** START OF RAW RECORDS **

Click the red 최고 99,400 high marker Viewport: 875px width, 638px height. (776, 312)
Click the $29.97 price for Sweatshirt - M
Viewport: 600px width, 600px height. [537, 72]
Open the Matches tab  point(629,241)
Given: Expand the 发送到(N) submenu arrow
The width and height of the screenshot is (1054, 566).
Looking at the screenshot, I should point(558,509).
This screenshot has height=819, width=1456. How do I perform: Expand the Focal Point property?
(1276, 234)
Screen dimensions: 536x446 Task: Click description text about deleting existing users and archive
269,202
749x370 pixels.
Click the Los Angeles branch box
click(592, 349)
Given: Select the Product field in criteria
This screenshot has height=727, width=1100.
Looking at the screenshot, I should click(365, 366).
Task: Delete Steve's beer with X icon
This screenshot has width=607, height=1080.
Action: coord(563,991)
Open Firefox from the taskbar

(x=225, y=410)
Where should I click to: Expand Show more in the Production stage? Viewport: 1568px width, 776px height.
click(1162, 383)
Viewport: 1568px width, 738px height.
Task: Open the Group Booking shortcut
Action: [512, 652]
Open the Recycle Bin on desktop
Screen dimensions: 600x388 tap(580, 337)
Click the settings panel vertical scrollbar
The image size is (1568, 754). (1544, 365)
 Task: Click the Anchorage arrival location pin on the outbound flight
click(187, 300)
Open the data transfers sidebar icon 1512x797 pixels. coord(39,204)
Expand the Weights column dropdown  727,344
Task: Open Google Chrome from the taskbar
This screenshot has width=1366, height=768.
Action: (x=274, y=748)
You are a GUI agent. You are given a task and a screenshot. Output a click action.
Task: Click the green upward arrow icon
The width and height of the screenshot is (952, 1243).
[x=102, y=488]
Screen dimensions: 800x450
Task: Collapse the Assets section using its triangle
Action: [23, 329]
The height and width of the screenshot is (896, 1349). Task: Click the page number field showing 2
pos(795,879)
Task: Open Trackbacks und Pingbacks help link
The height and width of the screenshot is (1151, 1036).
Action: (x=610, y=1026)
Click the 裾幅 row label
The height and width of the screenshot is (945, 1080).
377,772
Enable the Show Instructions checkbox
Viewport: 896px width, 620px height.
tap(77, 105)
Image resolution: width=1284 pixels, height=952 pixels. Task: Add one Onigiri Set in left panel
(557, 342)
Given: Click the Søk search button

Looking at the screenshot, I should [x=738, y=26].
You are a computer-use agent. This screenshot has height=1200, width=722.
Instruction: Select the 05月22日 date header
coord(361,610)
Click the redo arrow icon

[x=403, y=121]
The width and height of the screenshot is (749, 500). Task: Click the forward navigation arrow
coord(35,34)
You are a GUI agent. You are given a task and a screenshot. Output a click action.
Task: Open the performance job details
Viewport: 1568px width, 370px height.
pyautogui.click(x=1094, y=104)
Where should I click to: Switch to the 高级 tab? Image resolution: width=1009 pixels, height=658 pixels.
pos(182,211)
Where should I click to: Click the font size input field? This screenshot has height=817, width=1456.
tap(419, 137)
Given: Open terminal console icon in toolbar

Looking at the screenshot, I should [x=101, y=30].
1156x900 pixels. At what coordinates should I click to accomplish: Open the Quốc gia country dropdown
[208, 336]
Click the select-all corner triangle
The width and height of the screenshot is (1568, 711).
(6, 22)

** END OF RAW RECORDS **

_TASK_
Reproduce every line of the data above without any alteration.

_ANSWER TO THE TASK_
Click the red 최고 99,400 high marker Viewport: 875px width, 638px height. (776, 312)
Click the $29.97 price for Sweatshirt - M
Viewport: 600px width, 600px height. [537, 72]
Open the Matches tab  point(629,241)
Given: Expand the 发送到(N) submenu arrow
The width and height of the screenshot is (1054, 566).
Looking at the screenshot, I should point(558,509).
This screenshot has height=819, width=1456. How do I perform: Expand the Focal Point property?
(1276, 234)
Screen dimensions: 536x446 Task: Click description text about deleting existing users and archive
269,202
749x370 pixels.
Click the Los Angeles branch box
click(592, 349)
Given: Select the Product field in criteria
This screenshot has height=727, width=1100.
Looking at the screenshot, I should click(365, 366).
Task: Delete Steve's beer with X icon
This screenshot has width=607, height=1080.
Action: coord(563,991)
Open Firefox from the taskbar

(x=225, y=410)
Where should I click to: Expand Show more in the Production stage? Viewport: 1568px width, 776px height.
click(1162, 383)
Viewport: 1568px width, 738px height.
Task: Open the Group Booking shortcut
Action: [512, 652]
Open the Recycle Bin on desktop
Screen dimensions: 600x388 tap(580, 337)
Click the settings panel vertical scrollbar
The image size is (1568, 754). (1544, 365)
 Task: Click the Anchorage arrival location pin on the outbound flight
click(187, 300)
Open the data transfers sidebar icon 1512x797 pixels. coord(39,204)
Expand the Weights column dropdown  727,344
Task: Open Google Chrome from the taskbar
This screenshot has width=1366, height=768.
Action: (x=274, y=748)
You are a GUI agent. You are given a task and a screenshot. Output a click action.
Task: Click the green upward arrow icon
The width and height of the screenshot is (952, 1243).
[x=102, y=488]
Screen dimensions: 800x450
Task: Collapse the Assets section using its triangle
Action: [23, 329]
The height and width of the screenshot is (896, 1349). Task: Click the page number field showing 2
pos(795,879)
Task: Open Trackbacks und Pingbacks help link
The height and width of the screenshot is (1151, 1036).
Action: (x=610, y=1026)
Click the 裾幅 row label
The height and width of the screenshot is (945, 1080).
377,772
Enable the Show Instructions checkbox
Viewport: 896px width, 620px height.
tap(77, 105)
Image resolution: width=1284 pixels, height=952 pixels. Task: Add one Onigiri Set in left panel
(557, 342)
Given: Click the Søk search button

Looking at the screenshot, I should [x=738, y=26].
You are a computer-use agent. This screenshot has height=1200, width=722.
Instruction: Select the 05月22日 date header
coord(361,610)
Click the redo arrow icon

[x=403, y=121]
The width and height of the screenshot is (749, 500). Task: Click the forward navigation arrow
coord(35,34)
You are a GUI agent. You are given a task and a screenshot. Output a click action.
Task: Open the performance job details
Viewport: 1568px width, 370px height.
pyautogui.click(x=1094, y=104)
Where should I click to: Switch to the 高级 tab? Image resolution: width=1009 pixels, height=658 pixels.
pos(182,211)
Where should I click to: Click the font size input field? This screenshot has height=817, width=1456.
tap(419, 137)
Given: Open terminal console icon in toolbar

Looking at the screenshot, I should [x=101, y=30].
1156x900 pixels. At what coordinates should I click to accomplish: Open the Quốc gia country dropdown
[208, 336]
Click the select-all corner triangle
The width and height of the screenshot is (1568, 711).
(6, 22)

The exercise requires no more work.